The coverage in this book of the other Hungarians who visited Bengal, including Ervin Baktay (the maternal uncle of Amrita Sher-Gil), Julius Germanus, the Professor of Islamic Studies at Visva-Bharati, Germanus’s wife Rózsa Hajnóczy who supposedly authored The Fire of Bengal, perhaps with some help from her husband, the two artistic Brunners (mother and daughter), and Eta Ghose who was married to the poet Kanti Ghose, should be of interest to Bengalis. The stories are told with all their complexities and ambivalences. For instance, in 1929 Baktay felt the Santiniketan campus to be “alien and artificial”, and found a disappointing discrepancy between the experience of reading Tagore’s literary works and his manner of holding himself aloof in real life: he “seemed to be posing coldly in direct personal communication as if he was always aware of his every gesture, every word. I have felt the poet, in whose works I have found so much beauty and value, to be alien.” One sees here some of the inherent pitfalls of cross-cultural transactions, especially if one of the parties has become a celebrity. The celebrity is afraid of being ridiculed or misunderstood or imposed upon, so is afraid of opening up, and becomes defensive. This is then interpreted as ‘posing’.

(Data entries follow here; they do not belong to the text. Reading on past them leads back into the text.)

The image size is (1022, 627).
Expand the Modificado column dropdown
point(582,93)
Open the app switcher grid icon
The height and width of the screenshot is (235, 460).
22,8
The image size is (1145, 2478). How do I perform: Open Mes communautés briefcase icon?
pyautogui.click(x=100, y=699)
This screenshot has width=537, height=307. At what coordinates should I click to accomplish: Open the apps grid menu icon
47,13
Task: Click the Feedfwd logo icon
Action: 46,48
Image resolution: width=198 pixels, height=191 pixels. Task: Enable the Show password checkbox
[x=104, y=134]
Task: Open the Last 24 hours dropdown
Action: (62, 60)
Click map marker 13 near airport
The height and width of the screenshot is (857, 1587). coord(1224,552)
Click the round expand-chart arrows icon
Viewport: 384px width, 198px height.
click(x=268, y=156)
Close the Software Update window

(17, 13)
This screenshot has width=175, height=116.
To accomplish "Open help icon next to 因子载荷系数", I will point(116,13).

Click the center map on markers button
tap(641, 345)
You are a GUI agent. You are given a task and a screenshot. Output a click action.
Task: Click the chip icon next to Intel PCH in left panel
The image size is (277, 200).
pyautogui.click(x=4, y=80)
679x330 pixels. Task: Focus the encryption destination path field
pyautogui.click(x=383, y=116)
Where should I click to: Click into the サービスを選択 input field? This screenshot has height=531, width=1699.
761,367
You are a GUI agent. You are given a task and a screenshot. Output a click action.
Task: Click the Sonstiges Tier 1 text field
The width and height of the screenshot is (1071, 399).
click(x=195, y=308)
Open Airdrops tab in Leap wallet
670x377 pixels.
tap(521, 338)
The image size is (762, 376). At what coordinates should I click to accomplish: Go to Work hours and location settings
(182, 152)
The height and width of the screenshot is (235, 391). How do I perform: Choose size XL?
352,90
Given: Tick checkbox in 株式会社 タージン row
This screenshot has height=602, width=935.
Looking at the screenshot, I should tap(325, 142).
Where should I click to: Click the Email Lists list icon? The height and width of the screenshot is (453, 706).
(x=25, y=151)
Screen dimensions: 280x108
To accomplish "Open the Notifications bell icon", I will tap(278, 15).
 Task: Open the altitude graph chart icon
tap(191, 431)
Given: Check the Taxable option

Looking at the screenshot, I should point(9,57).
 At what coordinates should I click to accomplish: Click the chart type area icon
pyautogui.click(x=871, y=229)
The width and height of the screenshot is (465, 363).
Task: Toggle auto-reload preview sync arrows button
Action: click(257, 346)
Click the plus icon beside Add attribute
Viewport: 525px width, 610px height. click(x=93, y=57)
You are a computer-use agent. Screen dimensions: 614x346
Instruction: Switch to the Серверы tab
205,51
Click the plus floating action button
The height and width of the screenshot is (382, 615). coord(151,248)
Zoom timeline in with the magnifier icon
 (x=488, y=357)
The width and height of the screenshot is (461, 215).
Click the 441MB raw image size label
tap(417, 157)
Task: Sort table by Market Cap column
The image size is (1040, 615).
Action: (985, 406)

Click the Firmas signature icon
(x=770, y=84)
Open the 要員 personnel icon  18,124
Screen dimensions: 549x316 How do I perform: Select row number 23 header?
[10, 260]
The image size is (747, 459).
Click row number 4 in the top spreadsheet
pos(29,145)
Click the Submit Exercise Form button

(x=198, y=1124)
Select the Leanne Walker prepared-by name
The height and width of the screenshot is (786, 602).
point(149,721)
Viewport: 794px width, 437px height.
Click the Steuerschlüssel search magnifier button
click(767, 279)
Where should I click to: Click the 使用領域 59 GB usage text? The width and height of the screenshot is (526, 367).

Germanus’s responses were extremely complicated. He was disappointed with Santiniketan and in some ways Santiniketan was not very satisfied with him either. In later years, he developed an idealized and nostalgic view of the place, which was probably motivated by Hungary’s changing politics. As Imre explains: “ the early fifties – the years of Hungarian Stalinism – Tagore was discarded as an idealist whose world-view did not help to strengthen the official ideology of materialism. From 1956 on, however, he was considered to be a representative of the writers of the colonised Third World who fought against imperialism. In consequence he had to be praised.” As for Mrs Germanus’s The Fire of Bengal, based to a large extent on the couple’s life in Santiniketan and travels in India, with some fictional elements, I did give Imre quite a bit of feedback when he was writing this book, and I agree with his overall assessment that genre-wise it can be compared to the Romanian Mircea Eliade’s Maitreyi, which will no doubt be familiar to some who are reading this review. It should be pointed out that both Germanus and his wife display quite a bit of Europocentric arrogance even though Hungary was not a colonizing power.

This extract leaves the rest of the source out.